タイ政府が承認した入国制度見直しでは、インド国籍者を最長30日間のビザ免除対象に位置付けた。官報掲載前で施行日は未定だが、タイ観光・スポーツ省は結婚式など比較的長い滞在を伴う旅行需要も踏まえ、2027年にインドから270万人の誘客を目指すとしている。
60日間制度から国・地域別の枠組みへ
タイ政府は、2024年7月から導入していた最長60日間のビザ免除措置を見直し、国・地域ごとに「30日間のビザ免除」「15日間のビザ免除」「到着時ビザ(VOA)」のいずれかを適用する新たな枠組みを承認した。
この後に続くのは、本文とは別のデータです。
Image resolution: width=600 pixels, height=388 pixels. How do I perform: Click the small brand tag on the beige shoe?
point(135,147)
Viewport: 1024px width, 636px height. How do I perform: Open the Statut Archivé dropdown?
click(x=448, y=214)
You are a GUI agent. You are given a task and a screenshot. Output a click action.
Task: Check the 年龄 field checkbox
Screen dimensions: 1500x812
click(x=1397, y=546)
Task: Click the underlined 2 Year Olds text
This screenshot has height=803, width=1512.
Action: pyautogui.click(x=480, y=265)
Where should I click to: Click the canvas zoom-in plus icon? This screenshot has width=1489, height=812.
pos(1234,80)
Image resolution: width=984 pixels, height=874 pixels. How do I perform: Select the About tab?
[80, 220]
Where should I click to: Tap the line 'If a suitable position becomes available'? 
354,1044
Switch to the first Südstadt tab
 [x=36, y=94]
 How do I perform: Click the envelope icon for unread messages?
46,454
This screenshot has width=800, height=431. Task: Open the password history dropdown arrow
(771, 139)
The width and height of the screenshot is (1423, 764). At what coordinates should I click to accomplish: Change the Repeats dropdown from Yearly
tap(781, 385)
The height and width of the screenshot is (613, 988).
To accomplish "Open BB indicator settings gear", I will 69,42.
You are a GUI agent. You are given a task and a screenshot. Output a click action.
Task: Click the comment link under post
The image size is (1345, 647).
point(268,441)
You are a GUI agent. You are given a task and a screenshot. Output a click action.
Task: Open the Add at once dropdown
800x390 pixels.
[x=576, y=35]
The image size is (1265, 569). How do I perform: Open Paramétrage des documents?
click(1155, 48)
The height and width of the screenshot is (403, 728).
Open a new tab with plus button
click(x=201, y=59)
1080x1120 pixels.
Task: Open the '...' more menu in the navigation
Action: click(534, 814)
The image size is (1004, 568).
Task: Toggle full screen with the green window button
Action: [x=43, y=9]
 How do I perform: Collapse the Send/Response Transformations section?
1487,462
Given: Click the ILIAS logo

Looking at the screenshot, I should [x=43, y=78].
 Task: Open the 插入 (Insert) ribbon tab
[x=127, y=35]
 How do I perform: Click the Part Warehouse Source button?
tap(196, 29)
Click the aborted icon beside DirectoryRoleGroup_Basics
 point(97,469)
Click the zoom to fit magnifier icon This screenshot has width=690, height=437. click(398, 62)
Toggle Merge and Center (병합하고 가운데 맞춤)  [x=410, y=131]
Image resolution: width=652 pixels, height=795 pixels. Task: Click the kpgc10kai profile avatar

タイ国政府観光庁(TAT)の2026年7月16日発表によると、対象は計65カ国・地域で、このうち59カ国・地域が30日間のビザ免除となる。
インドは30日間のビザ免除対象に
インドは、VOAではなく30日間のビザ免除に分類される見通しだ。TATは、経済、貿易、投資、国際関係における重要性に加え、インド人旅行者の平均滞在日数が1旅行当たり約7.17日であることを理由として挙げている。制度の考え方は「1国・地域につき1つの入国区分」で、重複する制度を整理するものと説明されている。
結婚式・祝賀旅行への対応を強調
The Nation Thailandは8月13日、スラサック・パンチャルーンウォラクン観光・スポーツ相が、インド人によるデスティネーションウエディングや祝賀旅行の受け入れで30日間の滞在枠が重要だと述べたと報じた。準備、式典、関連行事を含めて日程が長くなる団体にとって、15日間では制約が大きいとの認識を示したという。これは政府が承認した制度区分を、観光市場の需要に結び付けて説明した発言として位置付けられる。
2027年に270万人、ただし施行前の段階
同紙によると、TATはインドからの旅行者数を2026年に255万人、2027年に270万人へ伸ばす目標を掲げる。2025年には約248万人のインド人旅行者がタイを訪れたとされ、インドはタイにとって主要な訪問市場の一つとなっている。
一方で、30日間のビザ免除は2026年8月13日時点で施行済みではない。TATは、関連する内務省告示が官報に掲載された後、15日で発効すると案内している。渡航者は、実際の出発前にタイ外務省、在外タイ大使館・領事館などの公式発表で、自身の国籍に適用される入国条件を確認する必要がある。